TEXT BLOCK:

* * * *

The good book tells us that a prophet is without honor in his own country, but he is still a prophet. A prime example of that verity can be found in the aftermath of the California Supreme Court’s decision in Agins v. City of Tiburon, 24 Cal.3d 266 (1979). There, the court’s majority held that (notwithstanding the U.S. Supreme Court’s earlier decisions to the contrary), there would now be no such thing as a regulatory taking of property in California. An aggrieved owner’s remedy for confiscatory regulations would no longer be the just compensation specified in the Fifth Amendment. The only remedy would now be a petition for a writ of mandate invalidating the offending regulation, or perhaps declaratory relief where the unconstitutionality of the regulation appeared on its face. But no compensation. Needless to say, that message of extremism in land regulation was received in city halls across the state: would-be builders were now fair game.
The Agins holding was at first upheld by the U.S. Supreme Court on other grounds (lack of ripeness), but in 1978 it was expressly overruled in First English etc. Church v. County of Los Angeles, 482 U.S. 304 (1987) which held that the California Supreme Court had decided Agins incorrectly. That much is no news for takings law mavens. But in addition to the Agins majority opinion, there was a dissent by Justice William P. Clark, Jr.. In addition to disagreeing with the majority’s substantive holding on remedies, he also gave us a glimpse of the future. He predicted that if judicially tolerated, the kind of extreme land-use regulations exemplified by Agins would lead to a housing disaster in California.
As Clark put it, “Perhaps of greater concern is the consequence that Tiburon — and many other governmental agencies enacting similar land use plans — will price properties within their control out of reach of most people. Only the most wealthy will be able to afford purchase of and construction on lands in such areas. The environment which Tiburon seeks to preserve will disproportionately benefit that wealthy landowner, whose home will be surrounded by open space, unobstructed view and unpolluted atmosphere.” 24 Cal. 3d 283-284.
Justice Clark wrote in 1979, and the passage of time has proven him right – the California Agins majority holding was expressly overruled by the U.S. Supreme Court in 1987 – and Clark’s economic prediction has come true as well. According to Zillow, during the elapsed time, even with the 2008 recession, the median price of a California home soared to $585,000. And housing prices in disfavored inland areas are also moving up dramatically – as I write, the Los Angeles Times reports that in Stockton, home prices have risen by 92% in the past five years. Median homes in San Francisco have gone over the top — literally and figuratively — and now go for over $1,000,000. And remember, “median” means that half the homes in “Baghdad-by-the Bay” now go for more than a million dollars apiece.

* * * *

INFORMATION PROVIDED:
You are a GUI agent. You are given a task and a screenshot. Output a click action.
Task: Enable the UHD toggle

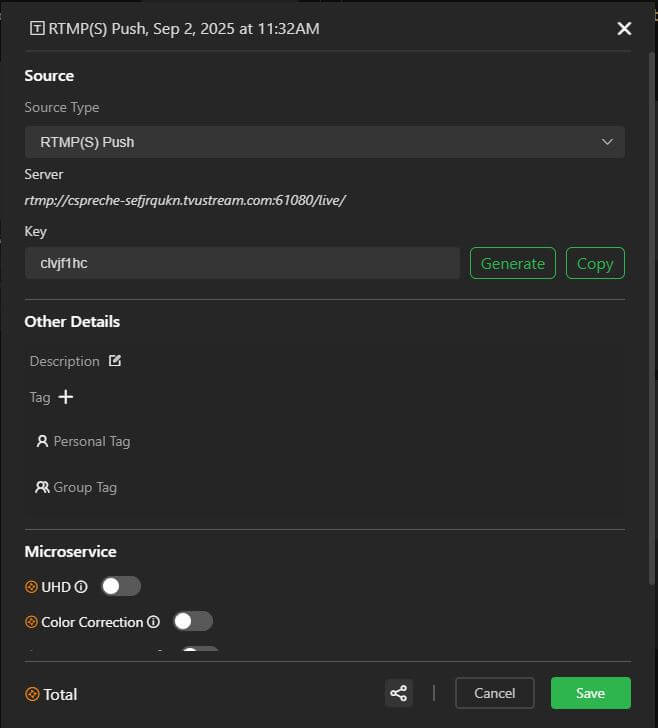[x=121, y=586]
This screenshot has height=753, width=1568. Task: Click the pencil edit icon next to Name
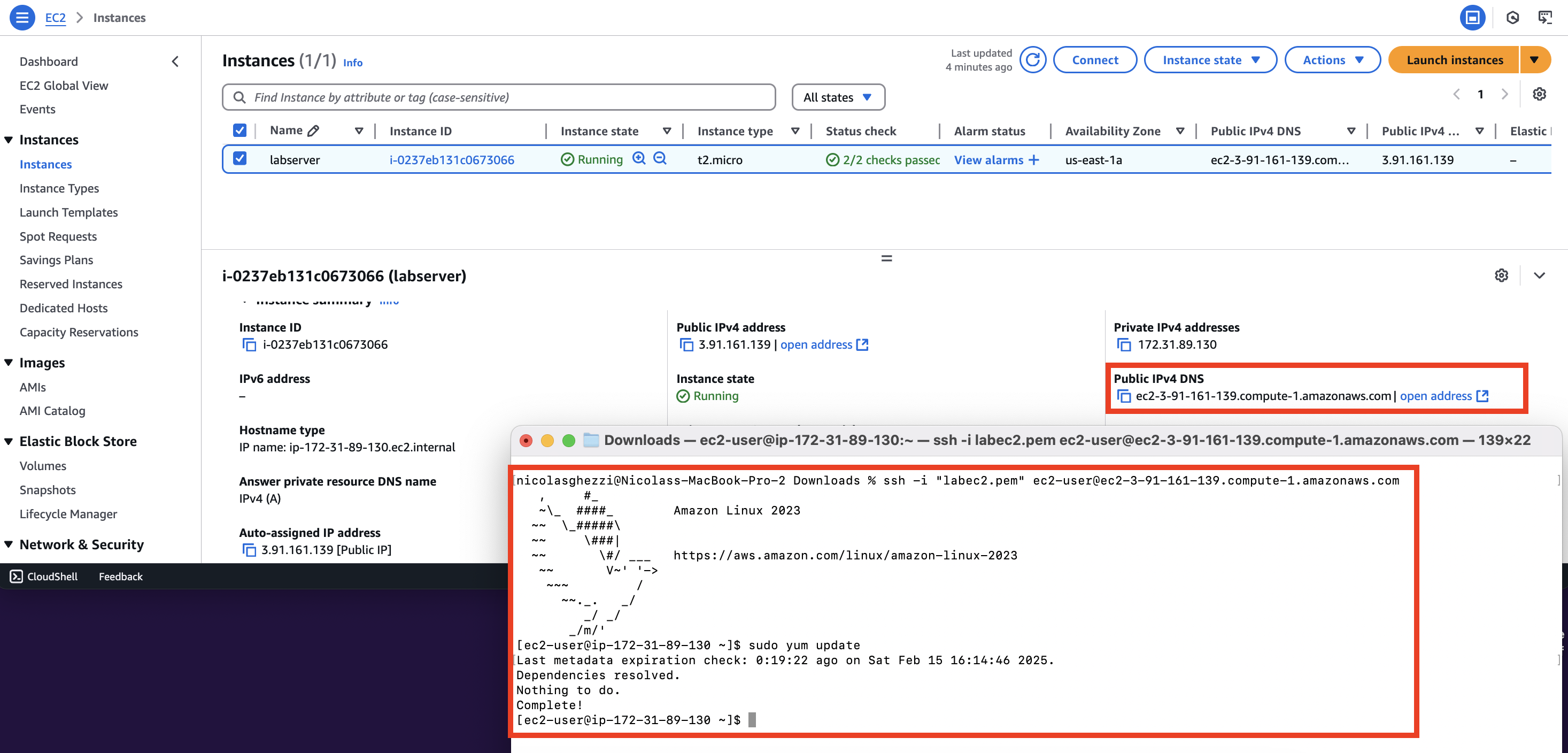(x=313, y=131)
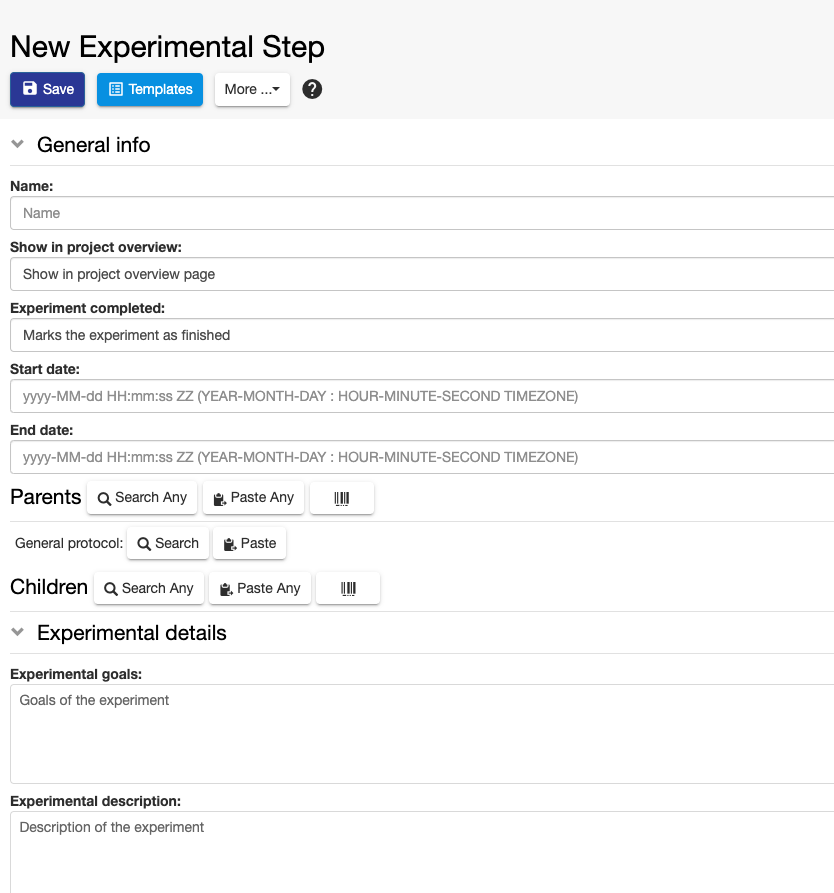Click Paste Any button next to Children
Image resolution: width=834 pixels, height=893 pixels.
click(x=260, y=588)
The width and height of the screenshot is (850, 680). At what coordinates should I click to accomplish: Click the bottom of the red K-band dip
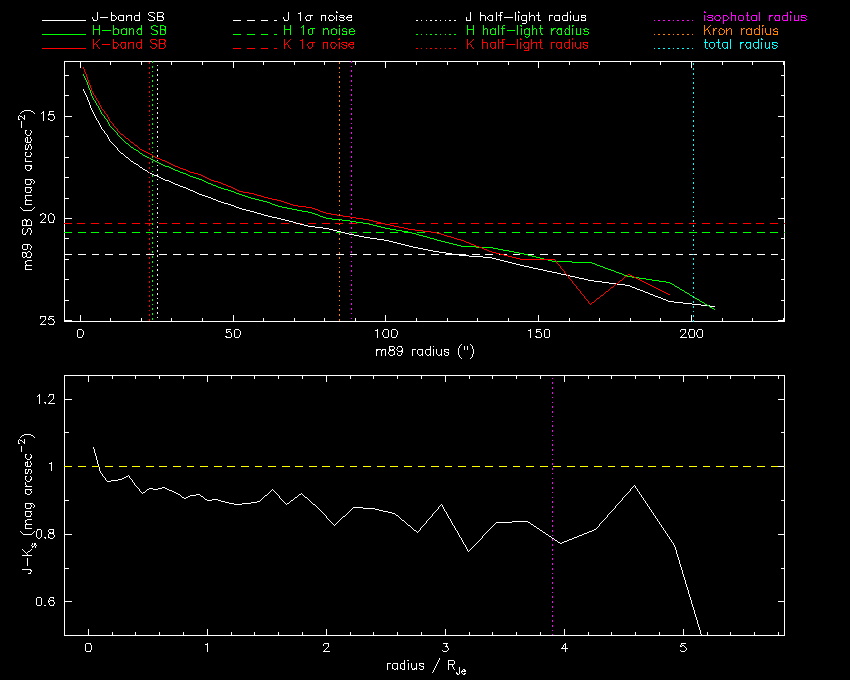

* * * *

GIVEN INSTRUCTION A:
Decide whether each statement below agrees with the Agins text above. For each, answer yes or no and quote the words that settle it.
(i) Under the Agins majority holding, an owner facing a confiscatory regulation could not obtain compensation.
(ii) The dissent in Agins was written by Justice William P. Clark, Jr.
(iii) The Los Angeles Times reports that Stockton home prices have risen by 92% over the past ten years.
GIVEN INSTRUCTION B:
Use the Agins text above to answer each question.
(i) In which case was the Agins holding expressly overruled?
(ii) According to Zillow, to what figure did the median price of a California home soar?
(iii) In Clark's words, whom would the environment Tiburon seeks to preserve disproportionately benefit?

RESULT A:
(i) Yes. "The only remedy would now be a petition for a writ of mandate invalidating the offending regulation, or perhaps declaratory relief where the unconstitutionality of the regulation appeared on its face. But no compensation."
(ii) Yes. "there was a dissent by Justice William P. Clark, Jr."
(iii) No. "in Stockton, home prices have risen by 92% in the past five years"

RESULT B:
(i) First English etc. Church v. County of Los Angeles, 482 U.S. 304
(ii) $585,000
(iii) The wealthy landowner, whose home will be surrounded by open space, unobstructed view and unpolluted atmosphere.